Analyzing Processor Performance

Let's first take a look at a simple processor bottleneck. Figure 3.5 shows a processor being used to maximum capacity for a while.

Figure 3.5 Bottleneck on processor utilization

Processor utilization is 100%. Most of our other overview counters are percolating at a low level. Why? Because we are logging the data, in this case at the rather rapid rate of once per second. The paging and disk activity is to the Performance Monitor log file. Later we'll discuss how to determine this. If we do not want this disk activity to interfere with the data, we could log over the network (then NetBEUI: Frame Bytes/sec would be non-zero), but because the disk activity is not really interfering much here, we won't bother this time. Chapter 2 discussed some other ways to reduce interference.

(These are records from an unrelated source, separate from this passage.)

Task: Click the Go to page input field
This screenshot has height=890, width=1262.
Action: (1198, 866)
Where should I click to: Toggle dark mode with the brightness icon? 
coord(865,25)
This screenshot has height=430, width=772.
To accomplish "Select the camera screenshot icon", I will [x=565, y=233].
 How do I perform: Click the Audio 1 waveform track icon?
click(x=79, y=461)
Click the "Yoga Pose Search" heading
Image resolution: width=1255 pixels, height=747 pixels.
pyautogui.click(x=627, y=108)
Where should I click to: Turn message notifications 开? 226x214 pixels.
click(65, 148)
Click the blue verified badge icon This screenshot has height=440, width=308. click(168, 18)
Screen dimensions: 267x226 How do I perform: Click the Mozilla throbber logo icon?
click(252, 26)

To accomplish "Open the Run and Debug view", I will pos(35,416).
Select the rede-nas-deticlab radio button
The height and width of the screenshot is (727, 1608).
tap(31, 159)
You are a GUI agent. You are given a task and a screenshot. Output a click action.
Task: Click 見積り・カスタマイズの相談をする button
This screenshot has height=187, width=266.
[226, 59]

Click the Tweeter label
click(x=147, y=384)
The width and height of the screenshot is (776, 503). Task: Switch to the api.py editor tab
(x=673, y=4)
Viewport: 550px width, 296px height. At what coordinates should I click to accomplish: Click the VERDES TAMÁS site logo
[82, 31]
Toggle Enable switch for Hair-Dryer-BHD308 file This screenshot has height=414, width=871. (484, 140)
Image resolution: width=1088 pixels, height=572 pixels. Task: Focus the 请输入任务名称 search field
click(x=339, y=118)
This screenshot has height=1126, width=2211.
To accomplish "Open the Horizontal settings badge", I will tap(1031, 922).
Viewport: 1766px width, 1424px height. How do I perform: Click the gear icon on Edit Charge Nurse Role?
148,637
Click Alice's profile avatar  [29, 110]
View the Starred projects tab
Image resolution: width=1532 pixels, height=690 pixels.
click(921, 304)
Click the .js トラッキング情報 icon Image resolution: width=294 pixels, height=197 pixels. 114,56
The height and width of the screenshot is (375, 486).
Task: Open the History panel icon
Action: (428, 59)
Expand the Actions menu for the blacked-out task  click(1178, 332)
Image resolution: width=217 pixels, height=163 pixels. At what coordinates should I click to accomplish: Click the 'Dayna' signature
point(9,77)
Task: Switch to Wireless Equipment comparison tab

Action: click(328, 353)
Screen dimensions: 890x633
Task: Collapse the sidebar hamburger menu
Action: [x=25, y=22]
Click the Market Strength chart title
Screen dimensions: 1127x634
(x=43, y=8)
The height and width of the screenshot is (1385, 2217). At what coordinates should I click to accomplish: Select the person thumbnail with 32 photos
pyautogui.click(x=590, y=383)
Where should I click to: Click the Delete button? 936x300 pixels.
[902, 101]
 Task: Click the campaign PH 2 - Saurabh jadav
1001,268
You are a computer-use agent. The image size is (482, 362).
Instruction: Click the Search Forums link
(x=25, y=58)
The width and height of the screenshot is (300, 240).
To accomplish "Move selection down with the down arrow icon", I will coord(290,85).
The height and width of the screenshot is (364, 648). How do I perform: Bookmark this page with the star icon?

This interference is just the performance monitoring embodiment of the Heisenberg Uncertainty Principle: if you measure it, you change it. To make sure you don't forget this, we'll make it Rule #5!

We do not prevent you from collecting lots of data at a very high rate. There are occasions when you may legitimately need to look at something at very high resolution. But if you use Performance Monitor in such a way that it becomes your bottleneck, we'll tell your boss.

When we uncover a processor bottleneck, we always want to find out more. Is this just one process, or several? If one process, which one? And does it have just one thread, or several? Answers will tell us what we can do to solve the problem. This leads us to Rule #6.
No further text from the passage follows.